ハイスクール・フリート(はいふり)

今季終了第三弾。「やりたいこと」と「やれたこと」の乖離がひどい作品。
本放送が開始されるときに、スタッフを見て「ああ、今度は大戦期の艦船ネタがやりたいのね」と思うと同時に「でも鈴木さんってミリタリーエピソードを混ぜるのは上手いほうだけど、物語を作る人としては正直微妙すぎる」とも思った。それを補完するために吉田玲子さんのヘルプを仰いだのだろうけども…。先に書いておくが、ミリタリー系アニメとしては期待していた…上記の不安が当初からあったのは疑いようのない事実でもあるけど。
結論から言えば、吉田さんがフォローをしてもなお全然だめだった。つまり「大戦期戦艦物を女の子を絡めてアニメにしたい!」という初期衝動だけで、「ではどうやって物語を組み上げるか」の議論がまったくなされていなかった作品。土台と骨組みがあまりに脆弱だから、いくらベテランがそこに化粧板をくっつけてもあっさりと剥がれ落ちてしまう。本当なら話の軸になる”反乱行動”ですら「宇宙人?→ネズミテロ?→研究者の暴走?→単に研究成果の取り残し」で肩透かしだし、そのプロットすらと天才美幼女医師が現場で作ったワクチンであっさり解決。汚染艦突入ですら被害ゼロの無敵無双ぶり。当然、そこにはクルーの葛藤や戦争行動の厳しさなんてあるはずもない。

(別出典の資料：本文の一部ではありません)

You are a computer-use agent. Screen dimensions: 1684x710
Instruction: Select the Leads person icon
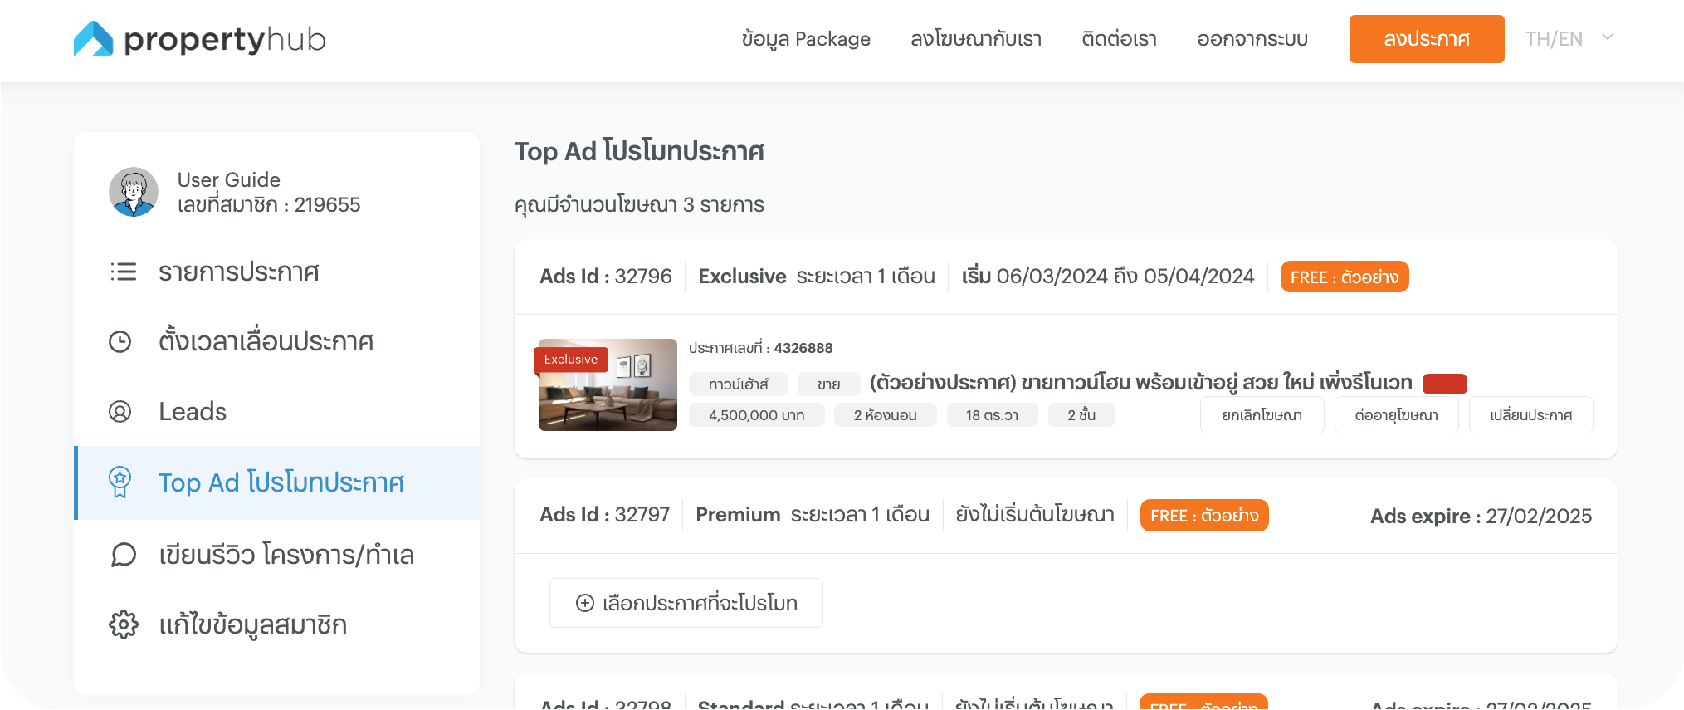point(121,411)
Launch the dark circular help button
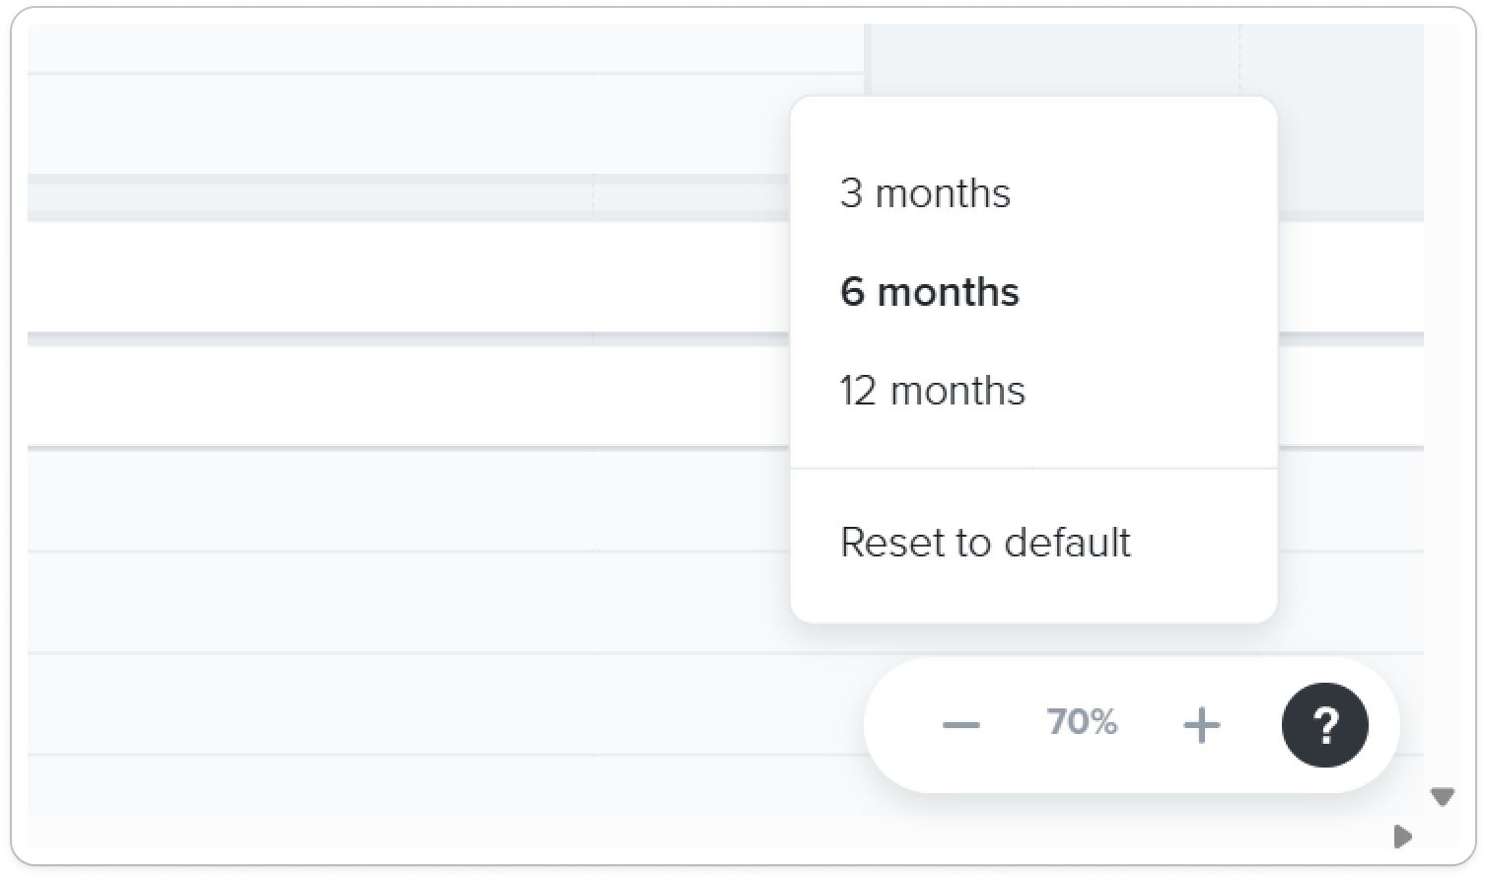This screenshot has width=1487, height=881. click(1324, 725)
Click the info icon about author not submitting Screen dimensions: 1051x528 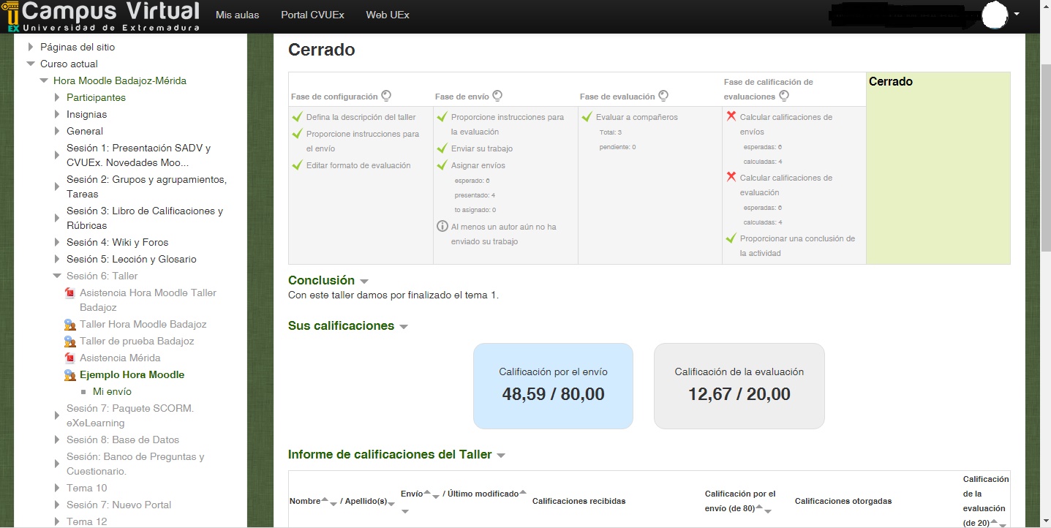(442, 227)
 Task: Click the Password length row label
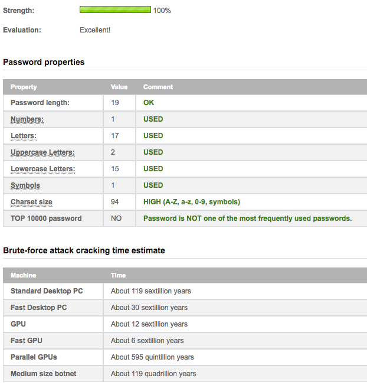pos(40,103)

ゆえに本来なら燃えるべきシーンである「トップを鼓舞するために、各部門が応答をする」ところも、背筋が凍るほどに上滑りしていて苦笑しか出なかった。対照的に思い出したのが、同様のシーンがある名作アニメ「オネアミスの翼」。そのラストでは、主人公シロツグが搭乗したロケットに発射中止命令が下る。しかし、それでも何とか宇宙に上がろうと普段からは想像もできないほどに暴れてあがき叫ぶシロツグに対して、はいふり同様の各部門からのコールシーンがある。そして、このシーンは本当に熱い。それまで登場人物たちの苦しみや苦労が視聴者にもわかっているからだ。だからこそ「よっし!」と共感が持てるのだ。だが、はいふりは「学生艦で駆逐艦なのに、なぜか苦労も被害もなく、うまいことクリアして楽しい艦内生活を繰り返す」だけだ。なので艦長のビビりも「何をいまさら」とため息しか出ず、今更何をこびているんだとすら思ってしまった。

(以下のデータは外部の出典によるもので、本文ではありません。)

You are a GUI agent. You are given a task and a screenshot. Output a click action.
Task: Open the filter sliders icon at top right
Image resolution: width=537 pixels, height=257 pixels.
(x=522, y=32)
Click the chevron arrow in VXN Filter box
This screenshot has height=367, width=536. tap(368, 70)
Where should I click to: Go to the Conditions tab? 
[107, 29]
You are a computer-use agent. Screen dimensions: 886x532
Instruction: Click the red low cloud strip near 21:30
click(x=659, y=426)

最後に乗艦がああいうことになる。おそらくあれは原作の鈴木氏が描きたかったシーンなのだろう。いわゆる「戦場浪漫」の定番シーンだ。これまで一緒に戦った自分たちの船が沈んでしまう悲しみと、それを敬礼で見送る兵士…いやさ学生のシーンが見たかったのはわかる。同様に、各種様々な海戦シーンに限って言えば、「ああ、これがやりたかったのね。まあそれなりに楽しめるな」という及第点の内容だった。だが本当に「それだけだった」ことが、本作最大の悲劇だったと思う。
結局のところ、鈴木氏の趣味全開にした戦場ドラマに特化した血と汗と硝煙漂う物語にするか、ないしはオタク受けする「楽しい美少女ユリ軍艦アニメ」のどちらかに思い切り倒したほうがよかったのだろう。だが、そこに余計な知恵を入れ込んだせいで最悪の料理が出来上がってしまった。題材は悪くなかったこともあり、返す返すも残念な結果としか言えない。